AIM OF THE EXERCISE:
When you respond, write out each entry exactly as it stands.

INPUT DATA:
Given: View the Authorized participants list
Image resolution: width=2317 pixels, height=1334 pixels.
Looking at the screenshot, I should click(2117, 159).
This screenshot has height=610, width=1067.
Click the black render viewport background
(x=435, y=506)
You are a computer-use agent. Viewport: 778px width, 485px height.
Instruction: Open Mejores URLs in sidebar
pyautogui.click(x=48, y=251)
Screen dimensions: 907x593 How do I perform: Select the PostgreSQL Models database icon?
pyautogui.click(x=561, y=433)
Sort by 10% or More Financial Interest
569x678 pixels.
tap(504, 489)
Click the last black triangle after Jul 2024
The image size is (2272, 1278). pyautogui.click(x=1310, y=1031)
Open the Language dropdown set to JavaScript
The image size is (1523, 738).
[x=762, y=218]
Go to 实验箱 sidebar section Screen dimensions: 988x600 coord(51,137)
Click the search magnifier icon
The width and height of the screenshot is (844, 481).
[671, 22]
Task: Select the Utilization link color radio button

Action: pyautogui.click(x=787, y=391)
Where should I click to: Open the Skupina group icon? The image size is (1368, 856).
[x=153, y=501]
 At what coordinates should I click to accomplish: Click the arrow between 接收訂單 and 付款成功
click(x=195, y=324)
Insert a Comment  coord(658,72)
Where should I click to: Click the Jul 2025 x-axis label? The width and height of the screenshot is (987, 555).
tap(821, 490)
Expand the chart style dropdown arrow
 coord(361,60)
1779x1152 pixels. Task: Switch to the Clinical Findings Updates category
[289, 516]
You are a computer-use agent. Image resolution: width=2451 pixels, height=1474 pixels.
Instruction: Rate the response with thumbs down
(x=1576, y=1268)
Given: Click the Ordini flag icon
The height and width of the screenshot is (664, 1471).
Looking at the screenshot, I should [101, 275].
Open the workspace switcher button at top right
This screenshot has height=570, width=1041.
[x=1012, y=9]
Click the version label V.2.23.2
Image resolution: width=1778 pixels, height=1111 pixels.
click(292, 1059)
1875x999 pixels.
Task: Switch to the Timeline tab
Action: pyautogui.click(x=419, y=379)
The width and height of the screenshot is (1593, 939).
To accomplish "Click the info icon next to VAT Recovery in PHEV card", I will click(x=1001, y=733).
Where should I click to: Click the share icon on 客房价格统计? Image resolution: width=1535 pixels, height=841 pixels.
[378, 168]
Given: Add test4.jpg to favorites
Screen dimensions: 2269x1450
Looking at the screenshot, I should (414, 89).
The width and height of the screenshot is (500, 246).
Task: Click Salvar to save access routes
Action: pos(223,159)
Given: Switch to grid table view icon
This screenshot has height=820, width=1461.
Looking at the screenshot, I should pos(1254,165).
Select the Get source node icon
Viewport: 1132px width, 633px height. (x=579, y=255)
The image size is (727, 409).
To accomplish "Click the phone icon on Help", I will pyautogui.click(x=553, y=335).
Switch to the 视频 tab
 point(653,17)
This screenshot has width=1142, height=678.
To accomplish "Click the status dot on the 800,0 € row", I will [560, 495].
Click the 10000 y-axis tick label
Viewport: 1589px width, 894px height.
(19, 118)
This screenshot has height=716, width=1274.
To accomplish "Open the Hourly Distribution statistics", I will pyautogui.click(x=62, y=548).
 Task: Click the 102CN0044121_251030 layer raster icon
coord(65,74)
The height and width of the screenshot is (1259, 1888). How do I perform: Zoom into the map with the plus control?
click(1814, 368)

SOLUTION FOR THIS PROBLEM:
Given: View the Authorized participants list
Image resolution: width=2317 pixels, height=1334 pixels.
Looking at the screenshot, I should click(2117, 159).
This screenshot has height=610, width=1067.
Click the black render viewport background
(x=435, y=506)
You are a computer-use agent. Viewport: 778px width, 485px height.
Instruction: Open Mejores URLs in sidebar
pyautogui.click(x=48, y=251)
Screen dimensions: 907x593 How do I perform: Select the PostgreSQL Models database icon?
pyautogui.click(x=561, y=433)
Sort by 10% or More Financial Interest
569x678 pixels.
tap(504, 489)
Click the last black triangle after Jul 2024
The image size is (2272, 1278). pyautogui.click(x=1310, y=1031)
Open the Language dropdown set to JavaScript
The image size is (1523, 738).
[x=762, y=218]
Go to 实验箱 sidebar section Screen dimensions: 988x600 coord(51,137)
Click the search magnifier icon
The width and height of the screenshot is (844, 481).
[671, 22]
Task: Select the Utilization link color radio button

Action: pyautogui.click(x=787, y=391)
Where should I click to: Open the Skupina group icon? The image size is (1368, 856).
[x=153, y=501]
 At what coordinates should I click to accomplish: Click the arrow between 接收訂單 and 付款成功
click(x=195, y=324)
Insert a Comment  coord(658,72)
Where should I click to: Click the Jul 2025 x-axis label? The width and height of the screenshot is (987, 555).
tap(821, 490)
Expand the chart style dropdown arrow
 coord(361,60)
1779x1152 pixels. Task: Switch to the Clinical Findings Updates category
[289, 516]
You are a computer-use agent. Image resolution: width=2451 pixels, height=1474 pixels.
Instruction: Rate the response with thumbs down
(x=1576, y=1268)
Given: Click the Ordini flag icon
The height and width of the screenshot is (664, 1471).
Looking at the screenshot, I should [101, 275].
Open the workspace switcher button at top right
This screenshot has height=570, width=1041.
[x=1012, y=9]
Click the version label V.2.23.2
Image resolution: width=1778 pixels, height=1111 pixels.
click(292, 1059)
1875x999 pixels.
Task: Switch to the Timeline tab
Action: pyautogui.click(x=419, y=379)
The width and height of the screenshot is (1593, 939).
To accomplish "Click the info icon next to VAT Recovery in PHEV card", I will click(x=1001, y=733).
Where should I click to: Click the share icon on 客房价格统计? Image resolution: width=1535 pixels, height=841 pixels.
[378, 168]
Given: Add test4.jpg to favorites
Screen dimensions: 2269x1450
Looking at the screenshot, I should (414, 89).
The width and height of the screenshot is (500, 246).
Task: Click Salvar to save access routes
Action: pos(223,159)
Given: Switch to grid table view icon
This screenshot has height=820, width=1461.
Looking at the screenshot, I should pos(1254,165).
Select the Get source node icon
Viewport: 1132px width, 633px height. (x=579, y=255)
The image size is (727, 409).
To accomplish "Click the phone icon on Help", I will pyautogui.click(x=553, y=335).
Switch to the 视频 tab
 point(653,17)
This screenshot has width=1142, height=678.
To accomplish "Click the status dot on the 800,0 € row", I will [560, 495].
Click the 10000 y-axis tick label
Viewport: 1589px width, 894px height.
(19, 118)
This screenshot has height=716, width=1274.
To accomplish "Open the Hourly Distribution statistics", I will pyautogui.click(x=62, y=548).
 Task: Click the 102CN0044121_251030 layer raster icon
coord(65,74)
The height and width of the screenshot is (1259, 1888). How do I perform: Zoom into the map with the plus control?
click(1814, 368)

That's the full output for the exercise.